-- Data to examine follows --
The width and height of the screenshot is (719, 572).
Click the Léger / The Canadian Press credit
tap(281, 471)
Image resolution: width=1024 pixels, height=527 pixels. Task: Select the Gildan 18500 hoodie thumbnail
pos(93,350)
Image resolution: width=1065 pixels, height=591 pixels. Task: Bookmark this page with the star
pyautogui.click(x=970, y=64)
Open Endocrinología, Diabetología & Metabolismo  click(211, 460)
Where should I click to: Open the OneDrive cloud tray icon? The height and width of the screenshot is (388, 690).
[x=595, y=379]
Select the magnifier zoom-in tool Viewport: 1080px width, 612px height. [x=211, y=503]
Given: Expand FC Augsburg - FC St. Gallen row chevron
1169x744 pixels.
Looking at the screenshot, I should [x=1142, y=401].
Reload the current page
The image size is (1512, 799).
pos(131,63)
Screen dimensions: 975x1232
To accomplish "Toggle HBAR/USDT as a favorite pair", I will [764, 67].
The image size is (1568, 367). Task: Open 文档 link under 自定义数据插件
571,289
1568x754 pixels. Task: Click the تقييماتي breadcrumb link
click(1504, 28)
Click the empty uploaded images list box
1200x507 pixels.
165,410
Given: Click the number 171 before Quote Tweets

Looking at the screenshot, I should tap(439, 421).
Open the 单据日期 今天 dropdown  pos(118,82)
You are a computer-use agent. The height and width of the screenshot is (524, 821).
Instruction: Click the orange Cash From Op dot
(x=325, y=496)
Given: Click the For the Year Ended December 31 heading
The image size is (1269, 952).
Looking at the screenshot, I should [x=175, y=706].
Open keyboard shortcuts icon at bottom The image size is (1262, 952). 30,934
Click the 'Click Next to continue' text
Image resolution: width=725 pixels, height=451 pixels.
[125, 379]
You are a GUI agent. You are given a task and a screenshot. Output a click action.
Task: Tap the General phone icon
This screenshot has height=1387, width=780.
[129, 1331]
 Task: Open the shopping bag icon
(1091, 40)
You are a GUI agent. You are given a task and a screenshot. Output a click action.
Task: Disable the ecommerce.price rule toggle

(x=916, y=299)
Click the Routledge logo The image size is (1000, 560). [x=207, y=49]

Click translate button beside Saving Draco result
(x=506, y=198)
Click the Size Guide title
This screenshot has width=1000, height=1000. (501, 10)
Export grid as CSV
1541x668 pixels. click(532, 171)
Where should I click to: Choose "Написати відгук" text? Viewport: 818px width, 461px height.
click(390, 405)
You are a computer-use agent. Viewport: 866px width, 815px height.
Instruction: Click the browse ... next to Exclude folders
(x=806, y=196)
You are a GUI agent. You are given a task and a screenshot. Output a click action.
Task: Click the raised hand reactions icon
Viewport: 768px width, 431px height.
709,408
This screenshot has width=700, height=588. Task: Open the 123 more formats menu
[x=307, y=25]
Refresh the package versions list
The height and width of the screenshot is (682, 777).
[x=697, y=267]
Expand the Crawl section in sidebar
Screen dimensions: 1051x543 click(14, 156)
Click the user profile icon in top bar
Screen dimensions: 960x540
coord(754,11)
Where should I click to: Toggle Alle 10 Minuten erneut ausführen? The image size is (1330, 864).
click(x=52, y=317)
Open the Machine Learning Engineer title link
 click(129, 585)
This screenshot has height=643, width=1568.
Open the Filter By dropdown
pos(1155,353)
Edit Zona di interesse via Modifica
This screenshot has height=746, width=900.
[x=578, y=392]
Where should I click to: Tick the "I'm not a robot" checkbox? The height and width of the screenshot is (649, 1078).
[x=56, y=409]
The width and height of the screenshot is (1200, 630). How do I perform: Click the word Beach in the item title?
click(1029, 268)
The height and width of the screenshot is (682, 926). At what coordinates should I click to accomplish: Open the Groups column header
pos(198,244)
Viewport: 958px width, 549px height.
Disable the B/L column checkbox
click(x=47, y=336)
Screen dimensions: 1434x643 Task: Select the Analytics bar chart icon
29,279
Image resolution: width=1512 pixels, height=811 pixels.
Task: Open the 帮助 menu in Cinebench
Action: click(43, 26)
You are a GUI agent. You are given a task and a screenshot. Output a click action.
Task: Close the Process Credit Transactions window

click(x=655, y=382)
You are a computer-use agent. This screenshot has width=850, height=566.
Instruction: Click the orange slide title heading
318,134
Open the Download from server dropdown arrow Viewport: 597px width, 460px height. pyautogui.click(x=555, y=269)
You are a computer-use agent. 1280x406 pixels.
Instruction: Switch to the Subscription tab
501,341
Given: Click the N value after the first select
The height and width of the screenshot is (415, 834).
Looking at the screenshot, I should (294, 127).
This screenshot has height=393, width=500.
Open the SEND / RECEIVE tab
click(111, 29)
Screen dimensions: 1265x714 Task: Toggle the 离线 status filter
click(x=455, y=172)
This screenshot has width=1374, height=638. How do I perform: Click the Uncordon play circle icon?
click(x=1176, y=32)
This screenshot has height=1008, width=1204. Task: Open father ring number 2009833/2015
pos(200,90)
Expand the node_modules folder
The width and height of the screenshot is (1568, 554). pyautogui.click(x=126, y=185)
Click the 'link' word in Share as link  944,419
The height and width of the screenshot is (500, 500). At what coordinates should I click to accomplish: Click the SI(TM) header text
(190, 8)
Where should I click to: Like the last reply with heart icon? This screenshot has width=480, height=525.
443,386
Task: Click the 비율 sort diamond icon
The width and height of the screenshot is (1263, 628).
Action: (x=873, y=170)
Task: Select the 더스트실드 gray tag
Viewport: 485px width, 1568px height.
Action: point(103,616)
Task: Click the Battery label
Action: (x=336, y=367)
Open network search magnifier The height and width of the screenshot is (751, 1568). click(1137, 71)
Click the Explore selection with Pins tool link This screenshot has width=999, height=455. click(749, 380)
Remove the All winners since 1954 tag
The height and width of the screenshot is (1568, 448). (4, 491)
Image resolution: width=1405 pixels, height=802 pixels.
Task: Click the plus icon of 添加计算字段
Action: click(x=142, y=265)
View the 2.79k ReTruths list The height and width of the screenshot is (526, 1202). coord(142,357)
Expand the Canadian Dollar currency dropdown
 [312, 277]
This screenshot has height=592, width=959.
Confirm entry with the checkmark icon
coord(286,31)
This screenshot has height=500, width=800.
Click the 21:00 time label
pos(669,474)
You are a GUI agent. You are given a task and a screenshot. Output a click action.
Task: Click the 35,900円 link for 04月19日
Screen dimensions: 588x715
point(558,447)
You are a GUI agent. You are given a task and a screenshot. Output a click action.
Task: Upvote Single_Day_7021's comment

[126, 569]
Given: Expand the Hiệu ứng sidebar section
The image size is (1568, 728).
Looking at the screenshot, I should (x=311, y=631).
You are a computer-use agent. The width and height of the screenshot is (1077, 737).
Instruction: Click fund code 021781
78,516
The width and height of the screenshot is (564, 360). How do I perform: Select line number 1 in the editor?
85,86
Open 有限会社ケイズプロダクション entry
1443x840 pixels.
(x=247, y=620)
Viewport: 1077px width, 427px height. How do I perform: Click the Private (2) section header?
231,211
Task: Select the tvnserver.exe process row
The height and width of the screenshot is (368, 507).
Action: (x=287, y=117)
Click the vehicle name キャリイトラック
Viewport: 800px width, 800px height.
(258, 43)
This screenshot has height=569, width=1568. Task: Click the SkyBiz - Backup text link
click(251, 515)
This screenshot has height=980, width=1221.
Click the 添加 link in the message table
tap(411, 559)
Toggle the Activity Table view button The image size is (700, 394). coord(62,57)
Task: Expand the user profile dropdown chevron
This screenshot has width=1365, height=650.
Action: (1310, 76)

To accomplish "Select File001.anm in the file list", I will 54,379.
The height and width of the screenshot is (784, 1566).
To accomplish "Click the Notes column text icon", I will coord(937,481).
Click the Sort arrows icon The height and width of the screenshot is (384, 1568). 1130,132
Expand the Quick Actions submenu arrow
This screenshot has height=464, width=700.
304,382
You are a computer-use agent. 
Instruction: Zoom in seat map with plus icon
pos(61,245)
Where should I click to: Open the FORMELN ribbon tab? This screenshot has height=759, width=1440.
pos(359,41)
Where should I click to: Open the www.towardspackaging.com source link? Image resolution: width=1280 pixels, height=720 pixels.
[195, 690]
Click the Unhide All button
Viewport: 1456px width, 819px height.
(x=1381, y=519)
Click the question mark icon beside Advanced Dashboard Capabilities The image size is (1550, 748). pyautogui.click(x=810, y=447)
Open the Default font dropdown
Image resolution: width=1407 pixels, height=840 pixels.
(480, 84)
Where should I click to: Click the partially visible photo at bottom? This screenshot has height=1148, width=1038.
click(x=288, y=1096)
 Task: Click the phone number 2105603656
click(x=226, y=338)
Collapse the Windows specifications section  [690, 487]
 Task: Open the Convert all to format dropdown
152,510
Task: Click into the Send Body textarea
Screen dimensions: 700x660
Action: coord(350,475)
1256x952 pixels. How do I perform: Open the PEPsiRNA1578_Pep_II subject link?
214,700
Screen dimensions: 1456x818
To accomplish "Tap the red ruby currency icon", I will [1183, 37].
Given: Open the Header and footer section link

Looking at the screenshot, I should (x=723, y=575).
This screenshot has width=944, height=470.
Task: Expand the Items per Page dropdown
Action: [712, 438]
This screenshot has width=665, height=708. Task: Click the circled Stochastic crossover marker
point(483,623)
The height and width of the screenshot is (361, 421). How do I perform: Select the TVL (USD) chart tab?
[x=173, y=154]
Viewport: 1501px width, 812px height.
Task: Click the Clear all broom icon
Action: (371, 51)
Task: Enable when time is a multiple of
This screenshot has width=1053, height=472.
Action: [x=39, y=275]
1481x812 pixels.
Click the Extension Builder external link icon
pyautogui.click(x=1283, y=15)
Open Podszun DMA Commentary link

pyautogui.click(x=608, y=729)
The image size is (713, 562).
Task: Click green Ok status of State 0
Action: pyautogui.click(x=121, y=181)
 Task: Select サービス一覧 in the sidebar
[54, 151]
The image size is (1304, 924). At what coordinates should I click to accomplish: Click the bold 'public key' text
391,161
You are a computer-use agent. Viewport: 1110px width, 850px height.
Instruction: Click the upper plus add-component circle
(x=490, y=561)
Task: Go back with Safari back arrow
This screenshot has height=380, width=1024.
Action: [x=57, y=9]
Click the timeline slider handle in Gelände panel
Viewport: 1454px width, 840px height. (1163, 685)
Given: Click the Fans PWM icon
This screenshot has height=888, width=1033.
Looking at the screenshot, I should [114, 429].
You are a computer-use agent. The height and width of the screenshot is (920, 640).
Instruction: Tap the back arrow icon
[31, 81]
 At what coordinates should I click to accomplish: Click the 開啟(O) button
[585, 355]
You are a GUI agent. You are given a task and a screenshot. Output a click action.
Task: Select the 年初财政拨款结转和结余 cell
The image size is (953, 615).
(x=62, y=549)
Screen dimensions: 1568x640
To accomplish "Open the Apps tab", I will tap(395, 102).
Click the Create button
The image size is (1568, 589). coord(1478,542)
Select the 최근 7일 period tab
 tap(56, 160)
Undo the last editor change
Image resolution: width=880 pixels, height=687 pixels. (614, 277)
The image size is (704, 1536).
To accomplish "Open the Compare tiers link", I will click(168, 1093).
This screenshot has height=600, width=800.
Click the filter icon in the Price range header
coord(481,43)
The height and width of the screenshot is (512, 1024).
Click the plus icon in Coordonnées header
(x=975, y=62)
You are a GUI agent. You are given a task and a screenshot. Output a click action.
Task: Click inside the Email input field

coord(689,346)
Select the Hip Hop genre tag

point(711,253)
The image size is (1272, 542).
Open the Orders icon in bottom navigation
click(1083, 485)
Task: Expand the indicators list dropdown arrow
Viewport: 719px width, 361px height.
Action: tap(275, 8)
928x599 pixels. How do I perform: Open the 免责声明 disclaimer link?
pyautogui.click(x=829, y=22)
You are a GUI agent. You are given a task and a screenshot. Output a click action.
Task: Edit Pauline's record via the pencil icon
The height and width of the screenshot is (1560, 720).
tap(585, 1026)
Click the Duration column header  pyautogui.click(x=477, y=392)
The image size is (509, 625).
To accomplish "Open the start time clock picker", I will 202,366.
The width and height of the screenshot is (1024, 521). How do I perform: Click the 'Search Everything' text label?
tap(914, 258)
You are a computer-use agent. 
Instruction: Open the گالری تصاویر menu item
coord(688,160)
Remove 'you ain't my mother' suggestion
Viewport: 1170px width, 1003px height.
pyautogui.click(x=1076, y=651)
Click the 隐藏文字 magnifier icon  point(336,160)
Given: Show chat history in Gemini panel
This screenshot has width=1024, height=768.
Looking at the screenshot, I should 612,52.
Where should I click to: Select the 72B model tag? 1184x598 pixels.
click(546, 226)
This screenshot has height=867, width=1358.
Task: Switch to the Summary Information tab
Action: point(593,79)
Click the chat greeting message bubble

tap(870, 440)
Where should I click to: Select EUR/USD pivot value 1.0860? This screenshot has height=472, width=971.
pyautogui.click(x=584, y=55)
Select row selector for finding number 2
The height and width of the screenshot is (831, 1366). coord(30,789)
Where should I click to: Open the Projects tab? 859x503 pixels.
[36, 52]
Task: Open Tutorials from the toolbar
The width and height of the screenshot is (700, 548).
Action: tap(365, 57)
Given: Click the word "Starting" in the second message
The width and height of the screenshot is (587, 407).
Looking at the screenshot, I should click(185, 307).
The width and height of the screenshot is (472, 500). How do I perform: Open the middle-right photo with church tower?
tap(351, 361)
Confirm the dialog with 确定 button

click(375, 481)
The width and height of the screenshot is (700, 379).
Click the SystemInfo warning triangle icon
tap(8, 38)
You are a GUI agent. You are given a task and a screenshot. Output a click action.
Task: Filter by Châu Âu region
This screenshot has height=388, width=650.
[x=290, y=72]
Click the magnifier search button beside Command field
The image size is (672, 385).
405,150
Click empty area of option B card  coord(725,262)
-- Data to examine concluded --
Your answer should consist of the lines from the listing that hold the word "profile".

Click the user profile icon in top bar
Task: Expand the user profile dropdown chevron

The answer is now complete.